Dataset extract –
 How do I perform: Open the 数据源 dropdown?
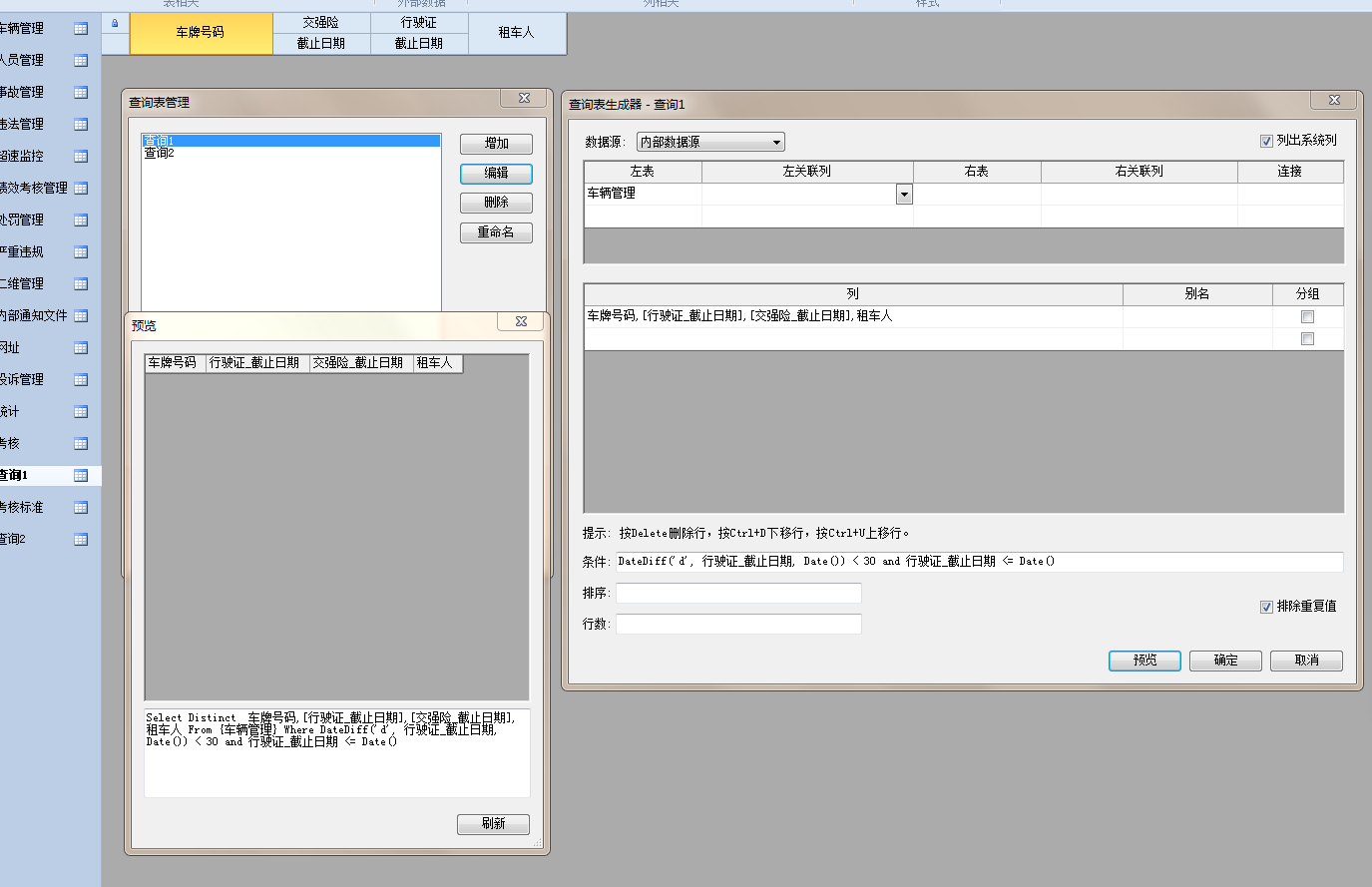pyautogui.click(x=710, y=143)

...

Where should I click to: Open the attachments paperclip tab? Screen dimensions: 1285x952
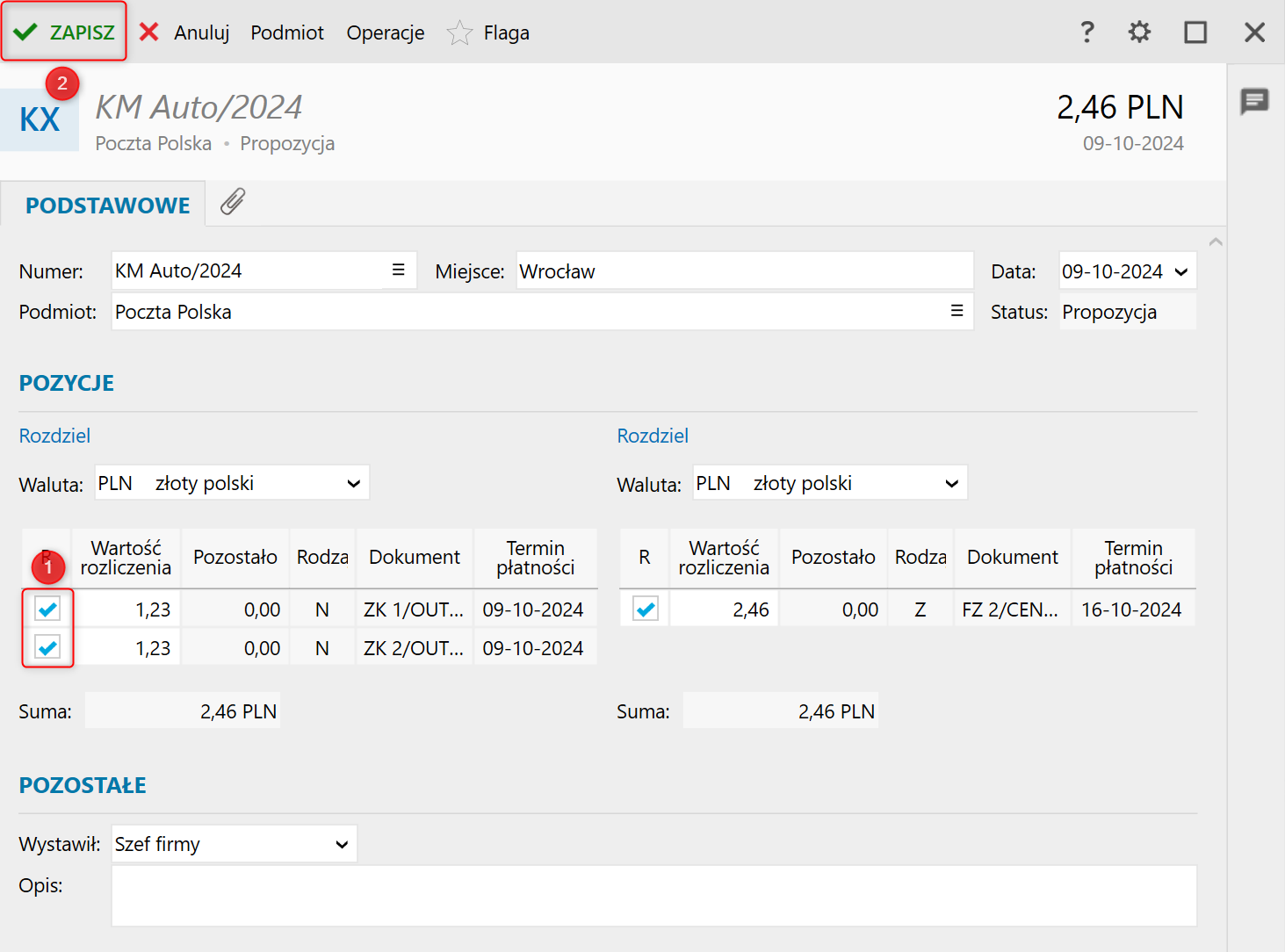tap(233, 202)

---

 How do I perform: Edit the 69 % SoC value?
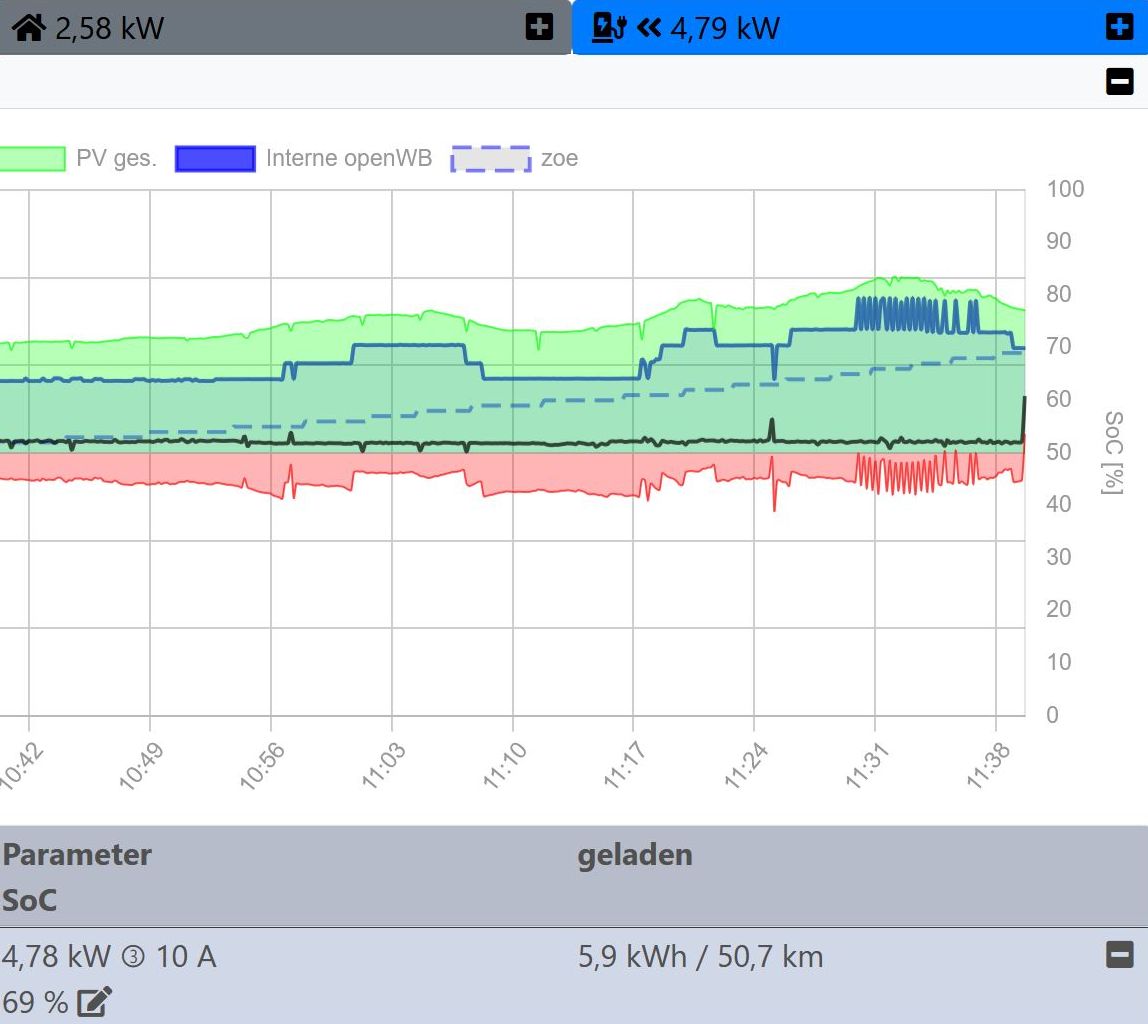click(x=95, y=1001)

Exercise objective – State how many lines in the entries above contain the word "perform". Give only the number.

Final result – 2